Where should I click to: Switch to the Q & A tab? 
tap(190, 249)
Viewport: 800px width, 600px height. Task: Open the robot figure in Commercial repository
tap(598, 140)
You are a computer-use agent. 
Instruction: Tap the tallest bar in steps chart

************

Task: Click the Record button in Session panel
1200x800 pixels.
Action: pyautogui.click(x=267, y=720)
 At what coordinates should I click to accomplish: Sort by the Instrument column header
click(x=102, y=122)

************

> [Exercise instructions]: Rewrite the rows starting at the one that contains "Task: Click the" and ending at the one that contains "click(x=102, y=122)", with "Session panel" replaced by "Transport panel" and nothing else changed.

> [Result for this exercise]:
Task: Click the Record button in Transport panel
1200x800 pixels.
Action: pyautogui.click(x=267, y=720)
 At what coordinates should I click to accomplish: Sort by the Instrument column header
click(x=102, y=122)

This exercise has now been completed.